Thermal proteome profiling unveils protein targets of deoxycholic acid in living neuronal cells.

Bile acids, synthesized in the liver and modified by the gut microbiota, play vital roles in various physiological processes. The dysregulation of bile acids has been extensively documented in patients with neurodegenerative diseases. However, limited attention has been given to the protein targets associated with microbiota-derived bile acids in neurological diseases. To address this knowledge gap, we conducted comprehensive thermal proteomic analyses to elucidate and comprehend the protein targets affected by microbiota-derived bile acids. Our investigation identified sixty-five unique proteins in SH-SY5Y neuronal cells as potential targets of deoxycholic acid (DCA), a primary component of the bile acid pool originating from the gut microbiota.

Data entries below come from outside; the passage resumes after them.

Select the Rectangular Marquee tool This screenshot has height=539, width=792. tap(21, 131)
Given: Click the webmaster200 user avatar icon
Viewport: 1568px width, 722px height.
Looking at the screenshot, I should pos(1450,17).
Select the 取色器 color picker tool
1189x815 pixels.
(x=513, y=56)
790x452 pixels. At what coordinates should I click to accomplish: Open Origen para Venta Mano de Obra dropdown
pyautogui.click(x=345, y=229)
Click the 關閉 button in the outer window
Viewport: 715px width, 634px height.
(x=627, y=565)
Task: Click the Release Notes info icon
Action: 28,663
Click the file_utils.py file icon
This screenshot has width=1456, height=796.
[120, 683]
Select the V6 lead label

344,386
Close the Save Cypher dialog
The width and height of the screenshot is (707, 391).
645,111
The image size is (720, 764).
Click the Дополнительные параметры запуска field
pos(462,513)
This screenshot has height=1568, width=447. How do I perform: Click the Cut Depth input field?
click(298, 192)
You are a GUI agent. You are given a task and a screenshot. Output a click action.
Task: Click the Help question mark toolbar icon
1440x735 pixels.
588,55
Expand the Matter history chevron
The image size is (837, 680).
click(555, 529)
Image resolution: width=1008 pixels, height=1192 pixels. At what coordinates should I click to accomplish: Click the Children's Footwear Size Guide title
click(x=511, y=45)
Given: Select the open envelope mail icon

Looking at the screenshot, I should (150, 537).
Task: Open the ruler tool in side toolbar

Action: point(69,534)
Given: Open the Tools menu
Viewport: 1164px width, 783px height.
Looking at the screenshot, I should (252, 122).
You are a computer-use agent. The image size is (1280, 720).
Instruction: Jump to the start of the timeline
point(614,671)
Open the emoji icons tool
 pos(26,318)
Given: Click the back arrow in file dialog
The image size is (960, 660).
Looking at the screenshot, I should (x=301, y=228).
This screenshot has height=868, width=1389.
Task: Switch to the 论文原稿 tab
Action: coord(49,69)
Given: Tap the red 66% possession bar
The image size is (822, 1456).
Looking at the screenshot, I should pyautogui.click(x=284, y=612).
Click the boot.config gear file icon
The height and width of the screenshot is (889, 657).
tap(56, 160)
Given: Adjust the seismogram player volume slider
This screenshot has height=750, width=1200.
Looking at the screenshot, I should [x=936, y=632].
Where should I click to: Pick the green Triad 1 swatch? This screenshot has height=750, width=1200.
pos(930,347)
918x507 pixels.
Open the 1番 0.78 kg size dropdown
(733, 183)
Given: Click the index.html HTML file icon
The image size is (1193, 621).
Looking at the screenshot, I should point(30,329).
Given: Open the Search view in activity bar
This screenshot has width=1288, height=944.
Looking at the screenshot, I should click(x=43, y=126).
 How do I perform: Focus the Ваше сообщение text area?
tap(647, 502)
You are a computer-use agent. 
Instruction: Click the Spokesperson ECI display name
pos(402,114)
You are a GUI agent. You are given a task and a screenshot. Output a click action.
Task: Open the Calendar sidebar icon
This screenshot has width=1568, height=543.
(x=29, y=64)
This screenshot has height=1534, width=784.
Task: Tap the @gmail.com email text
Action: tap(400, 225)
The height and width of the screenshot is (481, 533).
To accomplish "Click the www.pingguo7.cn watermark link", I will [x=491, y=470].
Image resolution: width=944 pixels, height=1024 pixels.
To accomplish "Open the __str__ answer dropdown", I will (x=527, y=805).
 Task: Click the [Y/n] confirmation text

Notably, Nicastrin and Casein kinase 1 epsilon stood out among these proteins. We found that DCA, through its interaction with the Nicastrin subunit of γ-secretase, significantly contributed to the formation of amyloid beta, a key hallmark in the pathology of neurodegenerative diseases. In summary, our findings provide crucial insights into the intricate interplay between microbiota-derived bile acids and the pathogenesis of neurodegenerative diseases, thereby shedding light on potential therapeutic targets for neurodegenerative diseases.